India is a Part to the United Nations Framework Convention on Climate Change, its Kyoto Protocol and Paris Agreement. Under the Paris Agreement in 2015, India had submitted its Nationally Determined Contribution (NDC) balancing the concerns and priorities of climate change, sustainable development including poverty eradication, and economic growth of the country. In August 2022, India updated its NDC according to which India has an enhanced target to reduce emissions intensity of its GDP by 45 percent by 2030 from 2005 level, and achieve about 50 percent cumulative electric power installed capacity from non-fossil fuel-based energy resources by 2030. Further, in November 2022, India has submitted its Long-Term Low-Carbon Development Strategy. India’s long term strategy rests on seven key transitions to low-carbon development pathways. One of these transitions will focus on promoting Adaptation in Urban Design, Energy and Material-Efficiency in Buildings, and Sustainable Urbanisation.
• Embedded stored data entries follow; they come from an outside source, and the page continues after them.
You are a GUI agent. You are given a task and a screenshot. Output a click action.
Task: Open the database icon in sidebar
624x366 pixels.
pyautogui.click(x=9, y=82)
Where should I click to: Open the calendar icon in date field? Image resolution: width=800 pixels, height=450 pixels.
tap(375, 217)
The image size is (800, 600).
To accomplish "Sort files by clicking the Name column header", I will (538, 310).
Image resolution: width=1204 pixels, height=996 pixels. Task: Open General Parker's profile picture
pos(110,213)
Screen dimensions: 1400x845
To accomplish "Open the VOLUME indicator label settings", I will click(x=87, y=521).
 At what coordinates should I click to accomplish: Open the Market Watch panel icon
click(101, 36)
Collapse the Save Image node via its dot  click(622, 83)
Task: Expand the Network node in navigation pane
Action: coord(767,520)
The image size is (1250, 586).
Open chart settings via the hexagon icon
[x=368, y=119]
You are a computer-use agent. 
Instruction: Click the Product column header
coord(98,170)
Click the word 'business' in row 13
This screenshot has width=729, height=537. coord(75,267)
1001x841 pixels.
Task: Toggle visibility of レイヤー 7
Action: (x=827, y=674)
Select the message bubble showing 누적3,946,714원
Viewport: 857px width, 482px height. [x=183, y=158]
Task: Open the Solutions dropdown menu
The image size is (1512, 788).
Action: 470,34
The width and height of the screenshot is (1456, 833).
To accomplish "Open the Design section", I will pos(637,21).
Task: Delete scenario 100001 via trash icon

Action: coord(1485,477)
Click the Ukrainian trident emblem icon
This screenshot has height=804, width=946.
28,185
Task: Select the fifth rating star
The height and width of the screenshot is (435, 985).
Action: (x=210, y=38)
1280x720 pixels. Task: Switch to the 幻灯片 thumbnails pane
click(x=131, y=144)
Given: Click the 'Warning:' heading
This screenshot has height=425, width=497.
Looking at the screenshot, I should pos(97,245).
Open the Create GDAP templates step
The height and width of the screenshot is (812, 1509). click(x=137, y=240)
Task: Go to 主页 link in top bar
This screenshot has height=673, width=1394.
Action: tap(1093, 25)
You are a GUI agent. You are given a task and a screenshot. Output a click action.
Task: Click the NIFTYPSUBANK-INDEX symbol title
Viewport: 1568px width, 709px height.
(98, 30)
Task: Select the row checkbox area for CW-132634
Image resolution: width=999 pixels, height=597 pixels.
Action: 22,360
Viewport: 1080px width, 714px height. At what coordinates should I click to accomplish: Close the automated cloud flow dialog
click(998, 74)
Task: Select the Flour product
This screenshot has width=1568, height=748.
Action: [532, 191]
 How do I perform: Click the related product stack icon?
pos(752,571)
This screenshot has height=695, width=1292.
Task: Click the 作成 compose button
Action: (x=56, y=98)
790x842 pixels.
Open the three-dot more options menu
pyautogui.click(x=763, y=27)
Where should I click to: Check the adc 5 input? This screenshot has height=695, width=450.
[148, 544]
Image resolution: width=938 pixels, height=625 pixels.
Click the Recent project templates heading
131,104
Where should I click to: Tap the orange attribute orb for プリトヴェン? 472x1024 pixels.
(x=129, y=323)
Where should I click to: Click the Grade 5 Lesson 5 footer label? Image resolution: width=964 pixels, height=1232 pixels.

Shri Choubey said that Government of India is implementing several programmes and schemes including the National Action Plan on Climate Change(NAPCC) which comprises missions in specific areas of solar energy, energy efficiency, water, sustainable agriculture, Himalayan ecosystem, sustainable habitat, green India, and strategic knowledge for climate change. Thirty-four States /Union Territories (UTs) have prepared and some have updated their State Action Plan on Climate Change (SAPCC) in line with NAPCC taking into account the State-specific issues relating to climate change. These SAPCCs outline sector-specific and cross-sectoral priority actions, including adaptation and climate resilient infrastructure.
The National Adaptation Fund for Climate Change (NAFCC) was established to support adaptation activities in the States and Union Territories (UTs) of India that are vulnerable to the adverse effects of climate change. NAFCC is implemented in project mode and till date, 30 projects have been sanctioned in 27 States and UTs. As a result of various actions undertaken, India has achieved a reduction of 24% in emission intensity of its GDP between 2005 and 2016.
Apart from resolutely addressing climate change domestically, India has launched international coalitions such as International Solar Alliance (ISA) and Coalition for Disaster Resilient Infrastructure (CDRI). At COP26 in Glasgow in November 2021, new initiatives under CDRI and ISA, viz, Infrastructure for Resilient Island States (IRIS) and Green Grids Initiative—One Sun One World One Grid (GGI-OSOWOG) were also launched. Along with Sweden, India co-leads the Leadership Group for Industry Transition (Lead IT) for voluntary low carbon transition of hard to abate sectors
Further, the National Disaster Management Authority (NDMA) has issued several disaster specific guidelines for managing extreme weather-related disasters such as cyclones, floods and heat waves. National Disaster Management Plan (NDMP) has been formulated to assist all stakeholders including State Governments in disaster risk management of various hazards including hazards related to climate change. Furthermore, advance and early warning systems are being implemented by Indian Meteorological Department to facilitate timely evacuation in the event of floods/cyclones and prevent the loss of lives. Government of India has implemented Integrated Coastal Zone Management project (ICZMP) that has contributed, inter-alia, mapping of hazard line, Eco-sensitive Area, Sediment cell for the entire coastline of India. The hazard line is indicative of the shoreline changes, including the sea level rise due to climate change and is a projection of impact due to sea level rise, and shoreline changes over a long period of time viz. over 100 years. This line is required to be used by the Coastal State agencies concerned as a tool for Disaster Management for the coastal environment, including planning of adaptive and mitigation measures.